Is calledRegenerative kernel Hilbert Space(Reproducing kernel Hilbert space, rkhs );Regeneration Core(Rk ).

Theorem 4: For each core defined on the domain, there is a regeneration Hilbert space defined on the function, where it is the regeneration kernel. In turn, for any Hilbert space of Linear Bounded Functions, the existence of the regenerative kernel is also true.

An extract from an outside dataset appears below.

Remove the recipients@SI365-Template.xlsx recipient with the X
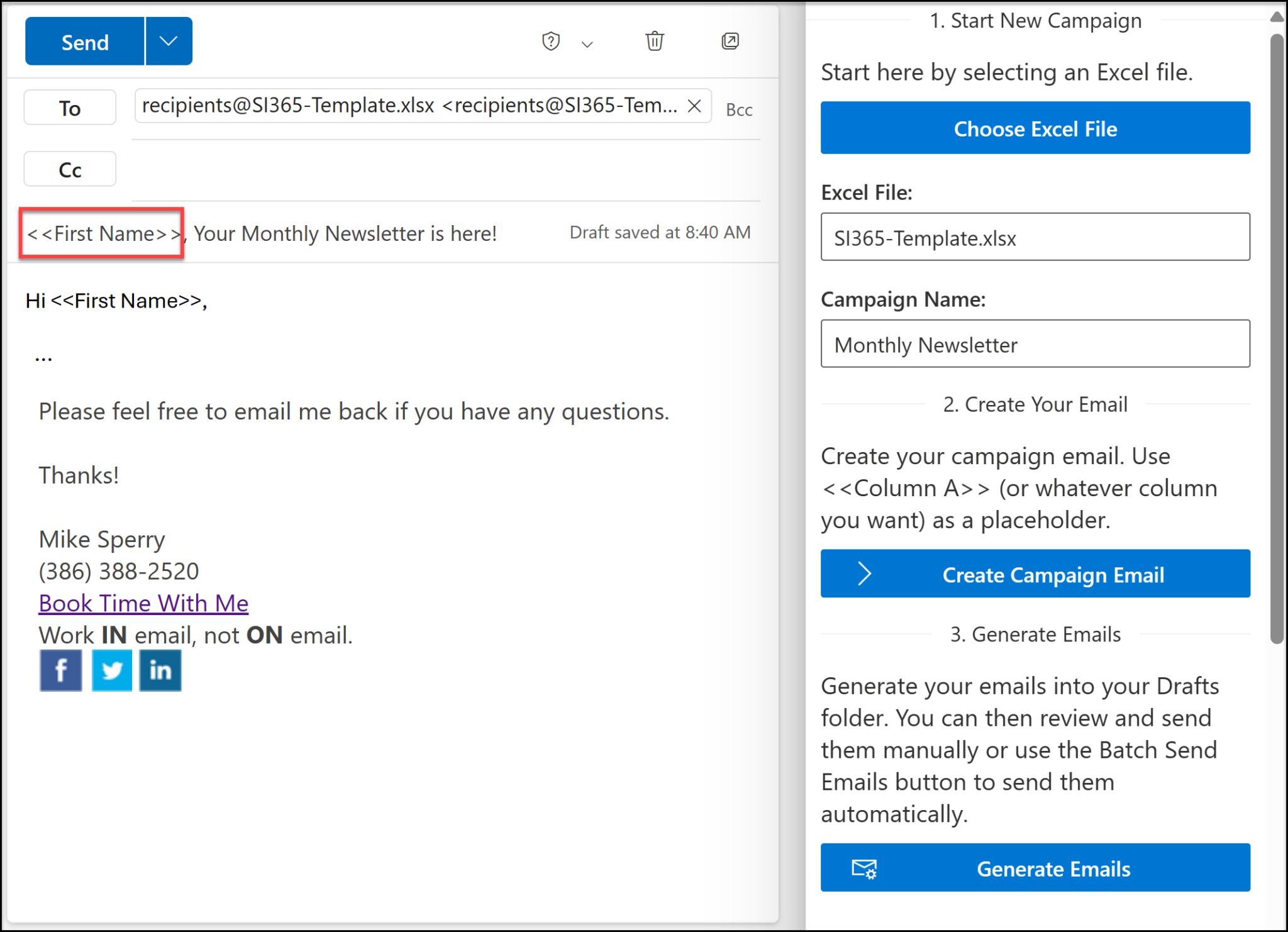The height and width of the screenshot is (932, 1288). click(x=694, y=106)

Of course, you can also use the kernel function to construct the kernel function. Sometimes this structure can effectively solve the problem:

Condition: it is set to an upper core, a real-value function on, an upper core, and a symmetric semi-definite matrix. The following functions are all cores:

1 ,;

2 ,;

3 ,;

4 ,;

5 ,;

6 ,.

The selection of cores is crucial for SVM. After selecting a kernel, the original problem becomes:

Is there an optimal solution for this optimization problem? Remember that the kernel must meet the Mercer condition, that is, the matrix is in the upper half of all training sets. This indicates that this optimization is convex optimization, so this condition ensures that the maximum interval optimization problem has a unique solution, it's just a combination of heaven and earth. The final sum is the perfect combination of heaven and earth. Then the maximum interval hyperplane obtained after implicit ing from the input space to the feature space will come out :, and there is a geometric interval {(\ sum \ limits _ {I \ In support \ quad vector} \ Alph ^ * _ I)} ^ {1/2} "src =" http://chart.apis.google.com/chart? CHT = TX & chlorophyll = % 5 cgamma % 3d % 5 cfrac % 7B1% 7D % 7b % 7C % 7cw % 5E * % 7C % 7C % 7D % 3d % 0d % 0a % 7B (% 5 csum % 5climits _ % 7bi + % 5cin + support + % 5 cquad + vector % 7D % 5 calph % 5E * _ I) % 7D % 5E % 7B1% 2f2% 7D ">.

Common core functions are summarized as follows:

Linear kernel functions:

Polynomial kernel functions:

Gaussian Kernel function:

Core functions:

The following link collects several core functions:

Http://www.shamoxia.com/html/y2010/2292.html

The theory of the core method involves functional analysis, calculus, and so on. I recommend a book :《Kernel Methods for Pattern AnalysisBy John shawe-Taylor and Nello cristianini.